The memory of the newborn I placed is strong enough to keep that box of baby clothes in my mom's garage. I just wish that the thought of the five-year-old that baby became was strong enough for me to let the box go. I'll get there someday. Someday I will be able to open that box, to save a pair of jammies or two as a reminder, and let the rest of it go.
Maybe that day will be sooner than I think. The crib and mattress will be loaded into a Texas-bound van in July. And a few days before that, Becky and I will open the boxes that I haven't touched in five years. We'll pick out sheets and blankets for her tiny miracle. Becky is one of the strongest women I know. Maybe her strength will make me brave and we'll open the box that hurts me the most.
I've cried alone over these things for so long. Maybe crying over them with someone else will give me the courage I need to finally let them go.
7 comments:
my heart just aches for you here. thank you for sharing your heart with us.
my heart aches. thank you for sharing. i wish you comfort as you process. i'm so proud of your strength.
I don't know you personally and I've never commented before, but I just want to say that you are such a strong woman and your words are so inspiring, and I feel like I should let you know that and share something with you.
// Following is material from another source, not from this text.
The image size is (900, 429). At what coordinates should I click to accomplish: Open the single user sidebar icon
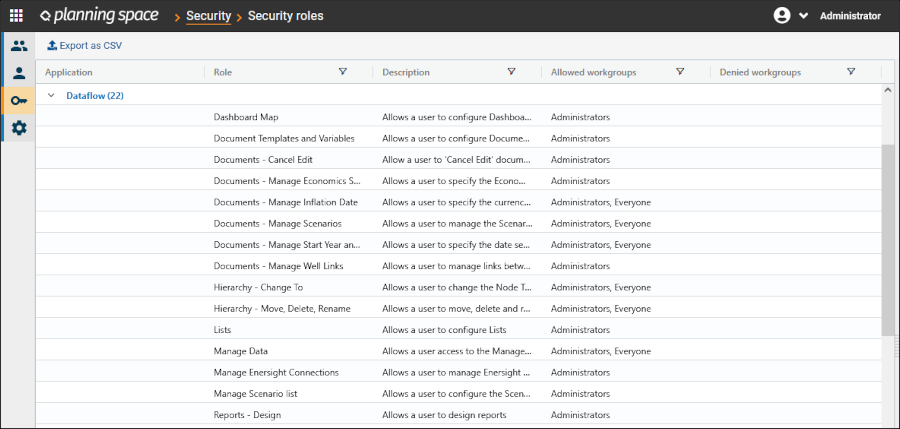[x=19, y=73]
I am also a member of the LDS church, and I recently was asked to speak about motherhood in church on Mother's Day, which was intimidating because I don't have children yet although I desire to have them. In preparing for it, the thought struck me that (obviously) in our church we believe that our relationships with the ones we love continue beyond death, on the other side of the veil. So if a relative we love dies, be it grandparent, cousin, sibling, aunt, uncle, child, mother, or father, we are not any less their parent/child/grandchild/sibling etc. just because they are beyond the veil. What I hadn't fully comprehended is that it goes both ways. Just because my children are on the other side of the veil doesn't make me any less their mother. And that relationship won't change depending on if or when or how I'm able to raise them in this life. I know that it's not always the most comforting thought. But it gives me hope and a knowledge that even if things don't go as I expected or planned in this life, there is something better waiting. This quote helps me hang on as I wait for the children I long for and I hope it'll help you hang on too as you wait for the righteous desire of having your own eternal family to be fulfilled: "Don't you quit. You keep walking, you keep trying. There is help and happiness ahead. Some blessings come soon, some come late, and some don't come till heaven; but for those who embrace the gospel of Jesus Christ, they come." --Elder Jeffrey R. Holland
hi_banana34, I love love LOVE that. Thank you so much! I'd never considered that it goes both ways but I'm glad that you did. I needed that today. Thank you.
Jill, I've been following your blog for a few weeks now, and I just love your writing. You are so self-aware (and funny!) Thank you for acknowledging in this post how long it can take to "let it go." Really, I don't think there is such a thing as "letting it go," but there WILL come a day when unpacking a box of your daughter's things won't make you cry. It's a long journey, but in the meantime, keep enjoying those recitals -- I mean, a duck dance would cheer ANYONE up. :)
Crib mattresses that have been stored for long periods of time have been linked to SIDS. You can Google it. The hypothesis is that mold or spores get into the mattress. If your SIL can do it, organic, non-fireproofed mattresses are the healthiest.
I'm sorry to be so practical at a time like this.
This post was perfect. Lots of love to you and I hope everything continues to go well with your sister in law.